Segment Start: STORED DATA

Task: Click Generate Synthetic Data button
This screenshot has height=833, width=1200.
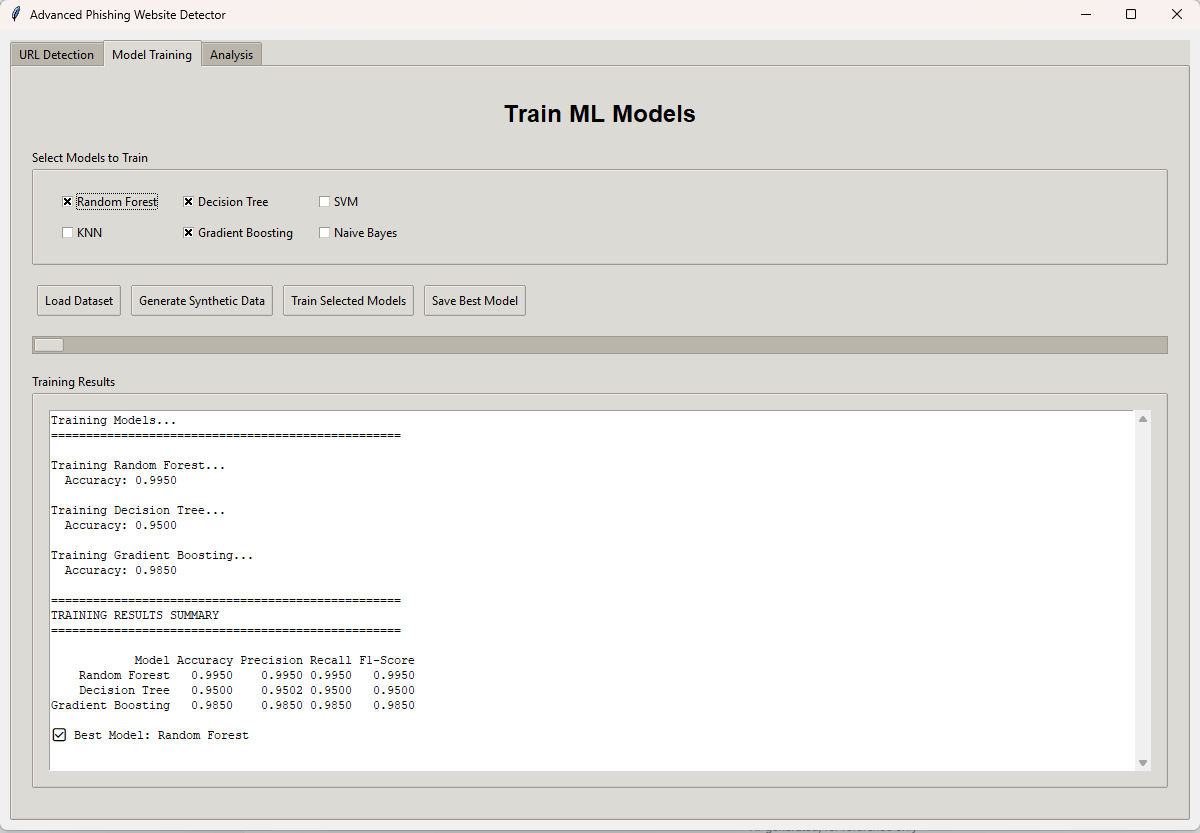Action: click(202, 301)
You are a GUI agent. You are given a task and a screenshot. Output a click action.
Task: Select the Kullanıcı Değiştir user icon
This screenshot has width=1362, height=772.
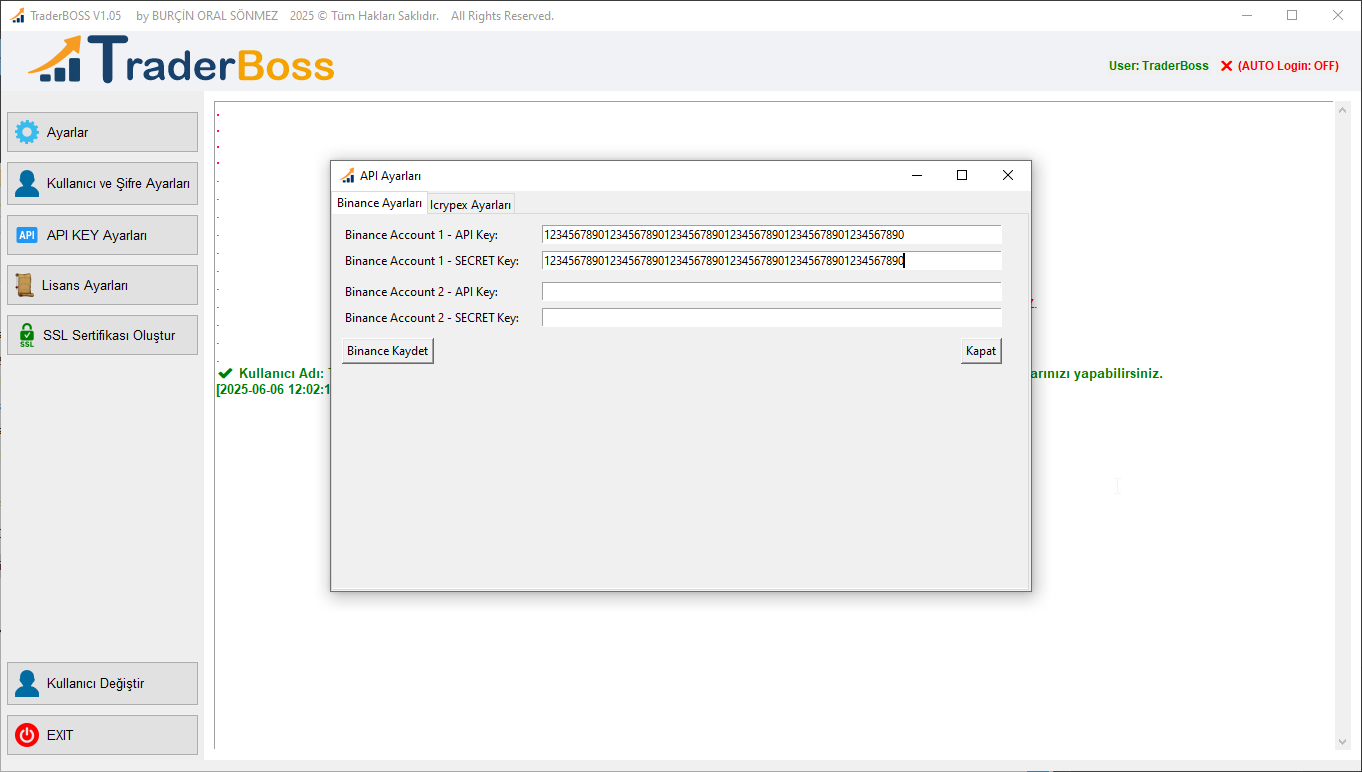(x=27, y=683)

Segment End: STORED DATA
Segment Start: STORED DATA

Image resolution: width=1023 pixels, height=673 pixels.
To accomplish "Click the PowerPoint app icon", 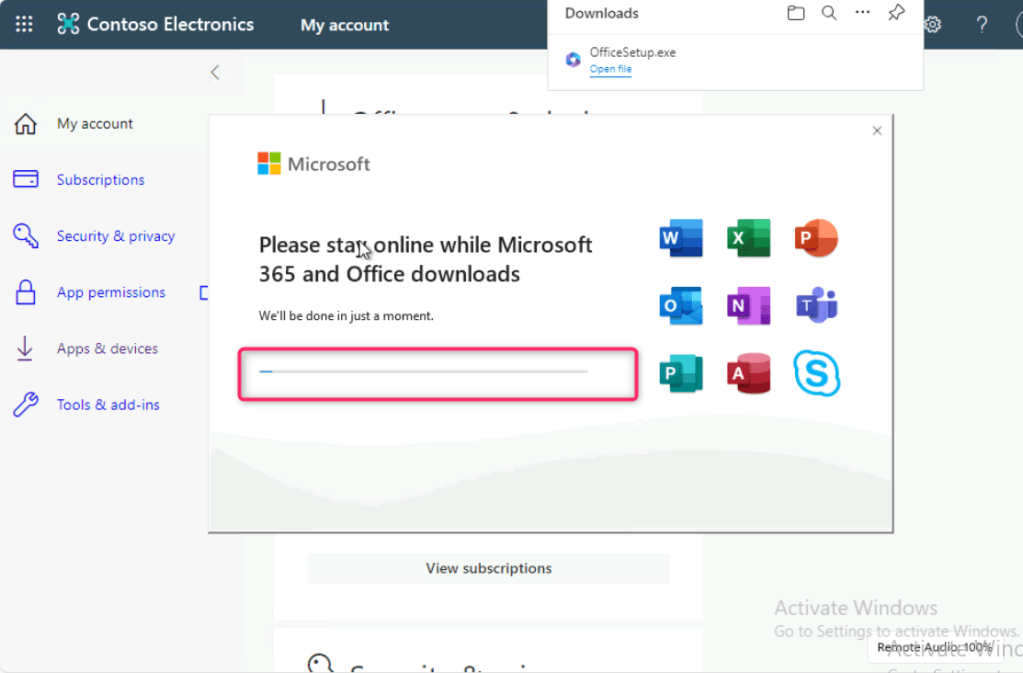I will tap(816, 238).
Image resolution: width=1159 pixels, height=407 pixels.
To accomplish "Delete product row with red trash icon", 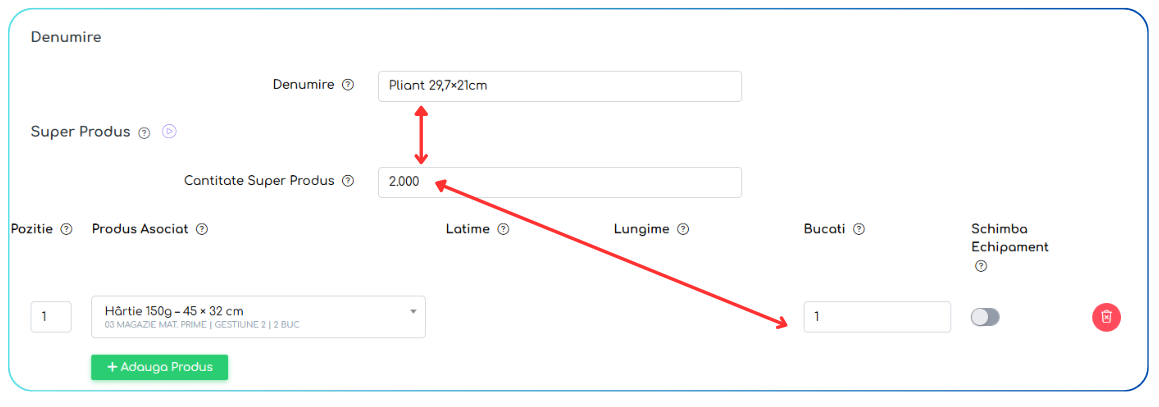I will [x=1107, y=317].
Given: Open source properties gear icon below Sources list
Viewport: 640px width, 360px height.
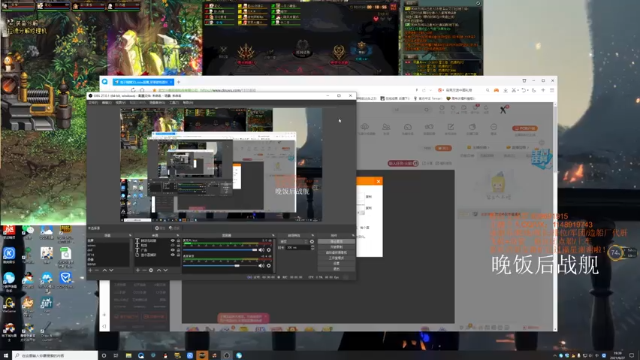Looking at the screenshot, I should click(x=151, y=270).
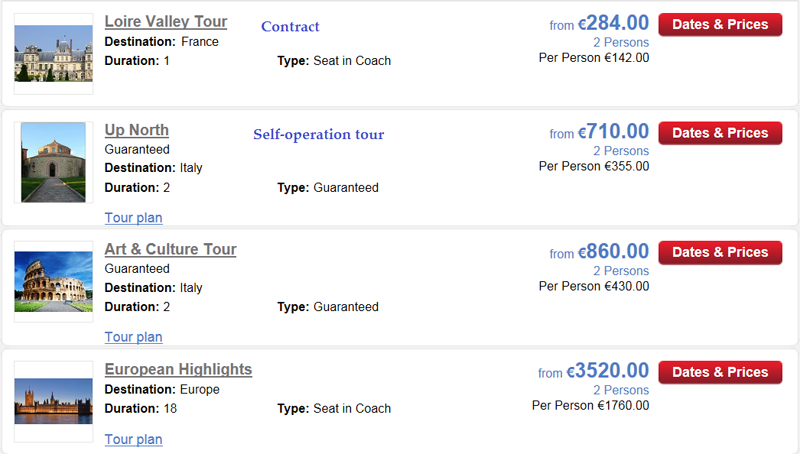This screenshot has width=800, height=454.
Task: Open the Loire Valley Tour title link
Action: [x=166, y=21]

Segment End: STORED DATA

**TASK DETAILS**
Beginning with the line holding "Task: Click Generate Synthetic Data button" in the material above, restate word for word each line through the line holding "Task: Select the Kullanıcı Değiştir user icon", and exclude pictures.

**ANSWER TO THE EXERCISE**
Task: Click Generate Synthetic Data button
This screenshot has height=833, width=1200.
Action: click(202, 301)
You are a GUI agent. You are given a task and a screenshot. Output a click action.
Task: Select the Kullanıcı Değiştir user icon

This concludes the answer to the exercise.